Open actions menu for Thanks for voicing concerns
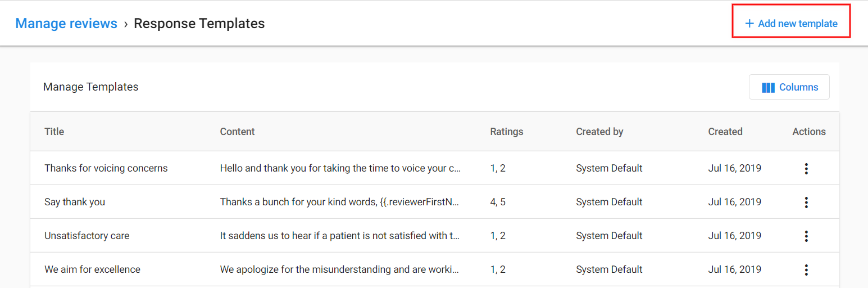Viewport: 868px width, 288px height. tap(806, 168)
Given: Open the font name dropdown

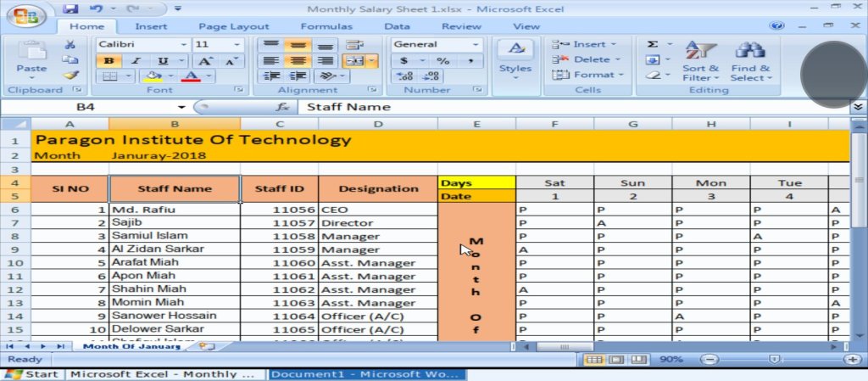Looking at the screenshot, I should (x=183, y=45).
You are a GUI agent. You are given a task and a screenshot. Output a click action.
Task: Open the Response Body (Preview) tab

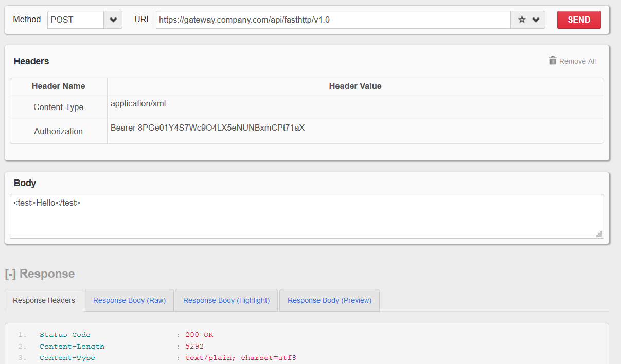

++++++++++++++++++++

Please repeat the listing precisely, excluding the pictures it contains.

■ Reply to the exercise:
Open actions menu for Thanks for voicing concerns
Viewport: 868px width, 288px height. tap(806, 168)
Given: Open the font name dropdown

Looking at the screenshot, I should (x=183, y=45).
You are a GUI agent. You are given a task and a screenshot. Output a click action.
Task: Open the Response Body (Preview) tab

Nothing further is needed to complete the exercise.